Estamos diante de dois movimentos distintos, um irrompendo de dentro do outro, desenhando um futuro incerto da tecnocultura, no qual a expansão da mundialização, do mercado sem fronteiras e sem limites, implica numa redução do homem, mas ele ainda assim encontra espaços de ampliação e sofisticação de suas metadimensões (Nair e Morin, 1997). Os ambientes virtuais gráficos da informática provocam uma hipercomplexificação dos sistemas humanos, mas essa escolha da civilização ainda não indica estarmos vivendo o final dos tempos. Como em toda escolha correm-se riscos, esse será mais um risco no panorama de incertezas da civilização.

 

Agradecimentos

A Dr. Racine Cerqueira e a Jarbas Araújo.

 

Referências Bibliográficas

Duarte, E. (1998). Sob a Luz do Projetor Imaginário. Recife: Editora Universitária.         [ Links ]

Enciclopédia Médica. (1990). Grandes Temas da Medicina. O Sistema Nervoso. Vol. 01. São Paulo: Editora Nova Cultural.         [ Links ]

Ganança, M. M., Ganança, F. F. e Caovilla, H. H. (1997). Como lidar com a vertigem no idoso. (Panfleto de divulgação).         [ Links ]

Lévy, P. (1995). O que é o Virtual?. Rio de Janeiro: Ed. 34.         [ Links ]

Nair, S. e Morin, E. (1997). Une Politique de Civilization. Paris: Arléa.         [ Links ]

Virilio, P. (1993). O Espaço Crítico.
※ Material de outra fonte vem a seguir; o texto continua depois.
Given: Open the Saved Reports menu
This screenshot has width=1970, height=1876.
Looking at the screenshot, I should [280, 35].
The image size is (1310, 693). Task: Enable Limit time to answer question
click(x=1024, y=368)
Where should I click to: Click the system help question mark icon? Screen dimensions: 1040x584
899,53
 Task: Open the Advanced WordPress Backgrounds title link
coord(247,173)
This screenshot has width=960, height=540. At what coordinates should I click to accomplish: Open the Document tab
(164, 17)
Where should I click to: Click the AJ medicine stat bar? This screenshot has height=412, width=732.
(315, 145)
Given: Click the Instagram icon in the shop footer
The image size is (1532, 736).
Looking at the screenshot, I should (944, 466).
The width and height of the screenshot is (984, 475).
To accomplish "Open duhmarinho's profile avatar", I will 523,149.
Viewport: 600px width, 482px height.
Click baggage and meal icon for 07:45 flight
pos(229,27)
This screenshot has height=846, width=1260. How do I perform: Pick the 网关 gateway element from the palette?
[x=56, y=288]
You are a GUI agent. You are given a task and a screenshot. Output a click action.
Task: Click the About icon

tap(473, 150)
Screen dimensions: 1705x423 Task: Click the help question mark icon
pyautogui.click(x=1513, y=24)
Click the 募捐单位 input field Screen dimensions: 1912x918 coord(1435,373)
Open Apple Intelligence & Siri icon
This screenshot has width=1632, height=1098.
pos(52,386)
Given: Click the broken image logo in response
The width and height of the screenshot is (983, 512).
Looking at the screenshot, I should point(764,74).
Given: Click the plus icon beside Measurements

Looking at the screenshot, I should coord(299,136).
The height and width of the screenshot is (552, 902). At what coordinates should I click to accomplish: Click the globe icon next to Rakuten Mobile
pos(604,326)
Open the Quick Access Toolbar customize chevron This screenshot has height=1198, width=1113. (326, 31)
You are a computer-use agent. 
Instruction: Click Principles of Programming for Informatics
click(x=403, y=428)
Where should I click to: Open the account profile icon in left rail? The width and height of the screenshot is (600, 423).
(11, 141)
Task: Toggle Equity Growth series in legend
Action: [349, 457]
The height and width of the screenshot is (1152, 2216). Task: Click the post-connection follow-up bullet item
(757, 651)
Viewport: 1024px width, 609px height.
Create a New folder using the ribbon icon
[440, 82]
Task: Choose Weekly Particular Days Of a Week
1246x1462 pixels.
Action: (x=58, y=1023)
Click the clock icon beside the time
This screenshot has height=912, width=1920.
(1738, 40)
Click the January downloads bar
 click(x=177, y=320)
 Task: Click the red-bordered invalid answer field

Rio de Janeiro: Ed. 34.         [ Links ]

 

 

Notas

E. Duarte
Endereço para contato: Rua Barão de Itamaracá, 98/803, Espinheiro, Recife, PE 52.020-070, Brasil.
Telefones: +55 (81) 3241-6820 ou 9959-5906.
E-mails para correspondência: edwarte@uol.com.br e edwarte@uol.com.br.

(1) Esse jogo simula a visão subjetiva do jogador num labirinto, onde ele tem que acumular tesouros, matar monstros, e superar obstáculos, com estágios sucessivos de dificuldades.

(2) Essas fibras participam da transmissão dos impulsos do globo ocular ao cérebro, no sistema visual, citado anteriormente.

(3) Devido à complexidade das escavações tortuosas e intercomunicantes da sua estrutura.

(4) Isso pôde ser observado graças a um monitor de TV, que apresentava a desenvoltura dos jogadores no labirinto.